The nonprofit group has concerns about all the muck being dredged up by the Army Corps of Engineers.
- The Calumet River is not particularly deep, and so the Army Corps needs to dredge, which ends up bringing up toxic materials that are at the bottom of the river bed.
- [Narrator] That toxic material contains lead, mercury, arsenic, barium and PCBs, just to name a few.
And it has to go somewhere.
Since the mid 1980s, it's all been dumped in what is called a Confined Disposal Facility or CDF on a little piece of land on the Southeast Side where the Calumet River meets Lake Michigan.
It is situated right next to a park called Calumet Park.
And now after decades of dredging and dumping the Army Corps of Engineers has run out of room, so it wants to expand the site, not outward but up.
- They wanna build a 25 foot higher berm and then be able to add more space behind that to keep dumping there.
We think it's ridiculous to do that in any case but most certainly right on the Lake Shore.

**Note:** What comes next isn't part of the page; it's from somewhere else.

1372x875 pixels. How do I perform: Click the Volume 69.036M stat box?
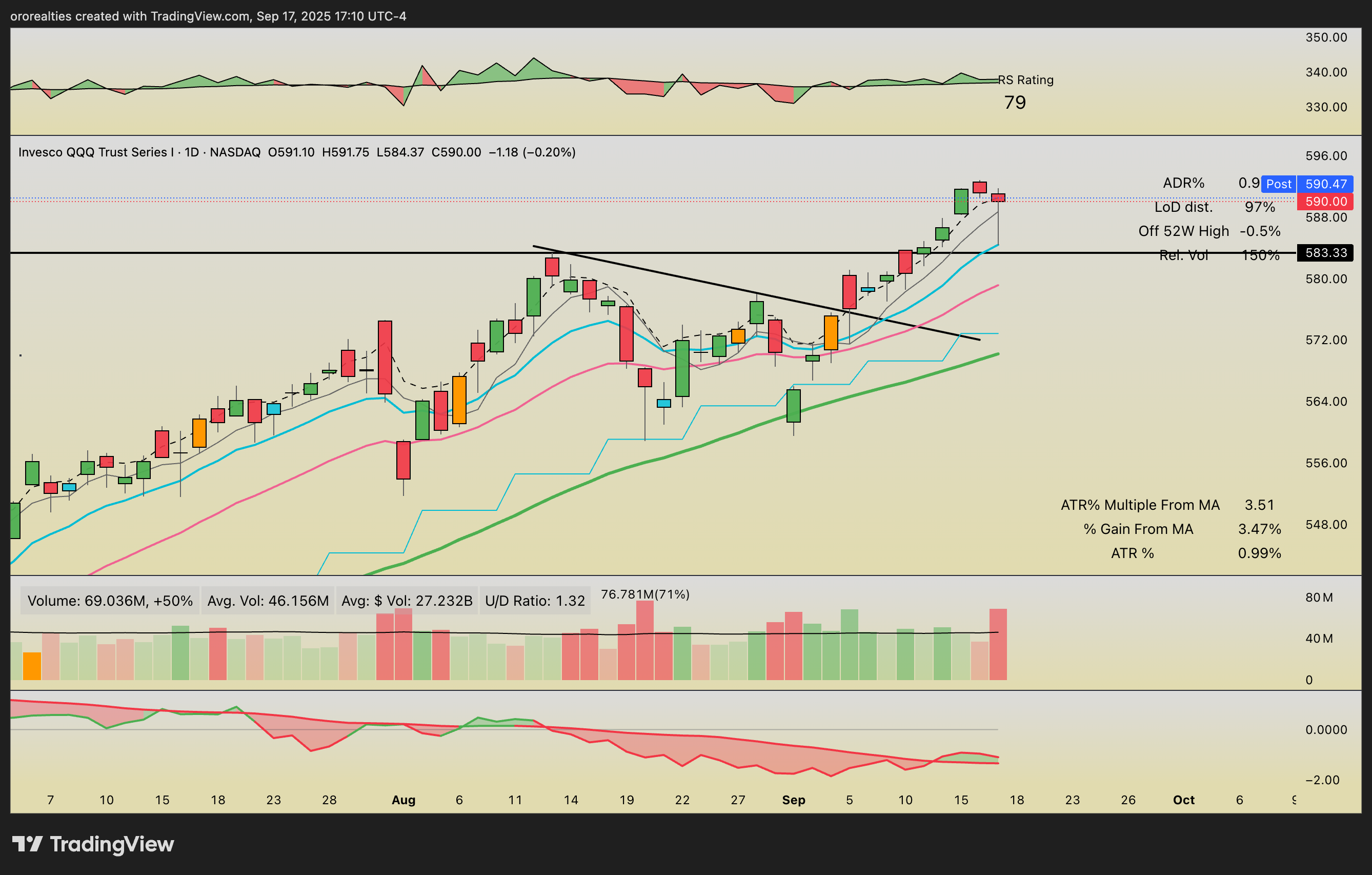pyautogui.click(x=110, y=601)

- [Narrator] In an effort to keep the dump from growing any larger the Environmental Law and Policy Center has filed a lawsuit on behalf of the Alliance of the Southeast and Friends of the Parks.

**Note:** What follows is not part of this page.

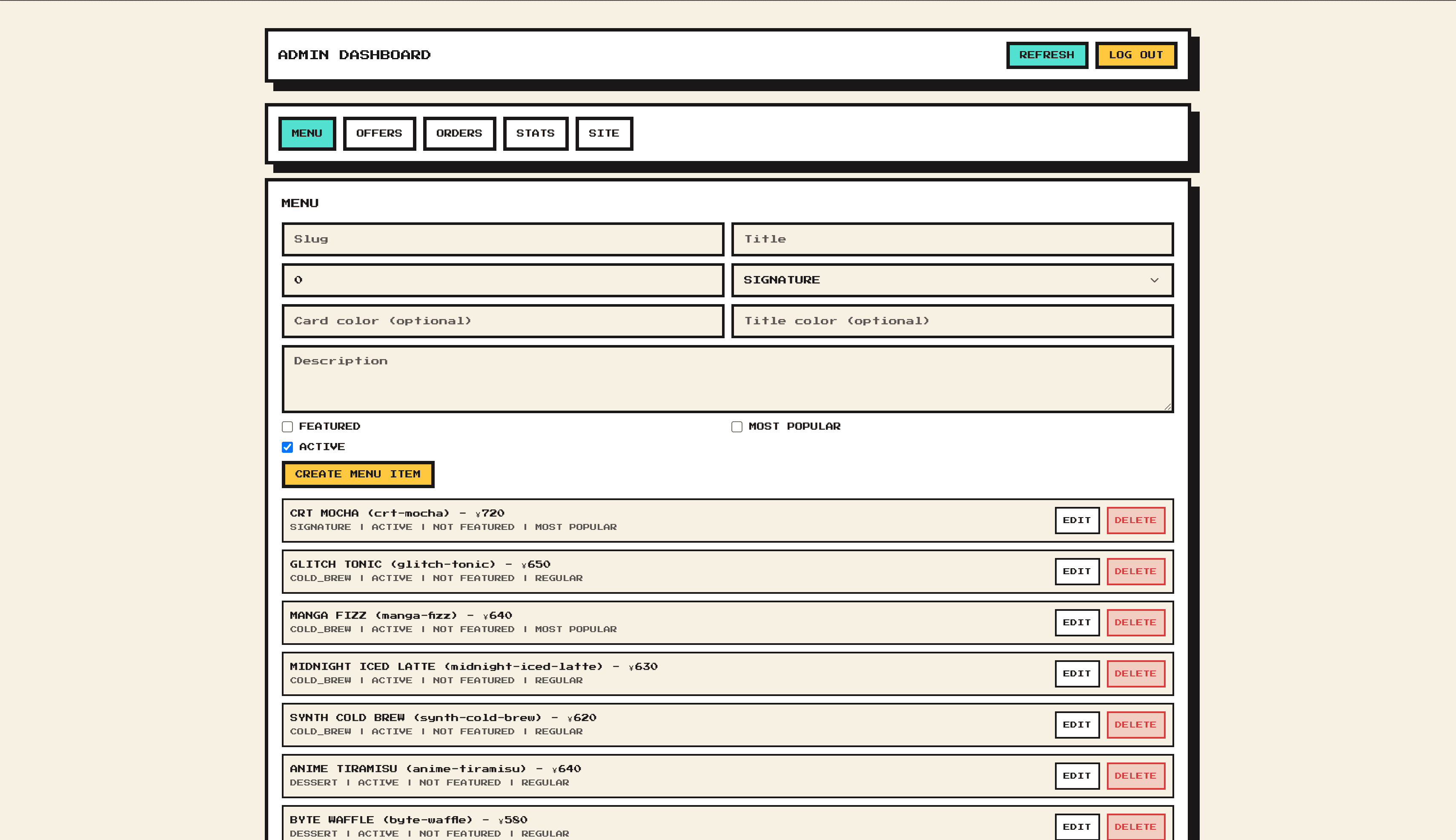
Task: Edit the Synth Cold Brew item
Action: click(1077, 725)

They are suing the US Army Corps of Engineers to force them back to the drawing board.
- They knew that this site was supposed to be closed and capped by 2022 because it would be full and they did not look at real options outside the 10th ward or outside an environmental justice community.
- The biggest worry is that the toxic materials already in the CDF could leach into Lake Michigan jeopardizing the drinking water source for millions of area residents.
- We do know that there are interactions between the lake and the retention ponds just because fish were found in the retention ponds.
So we do know there's already interaction we just don't know the extent of it, and so we would like water quality data to see what that is.
(somber music) (sea gulls calling) - The Southeast Side community activists recently scored another small victory.
The Army Corps of Engineers is delaying expansion of the CDF, after receiving a notice from the Illinois EPA.
The environmental agency said the work will now require a different type of permit than the one granted before.
The US Army Corps of Engineers declined our request for an interview.
But in a statement, a spokesperson said "Due to the new permit requirement, completion of the vertical expansion will be delayed one to two years."
A spokesperson for the Illinois EPA said various permits related to expansion of the CDF are currently under review.
The delay is good news for those fighting to stop the dump from expanding.
This gives them time to shore up support from Illinois to US Senators and newly elected Chicago Mayor Brandon Johnson.
During his recent campaign, the Mayor said he would reestablish a Department of the Environment and said he is committed to environmental justice.
- Think communities are starting to fight back and say, "Hey look, you know no more."
We've done our fair share and we need healthy alternatives now.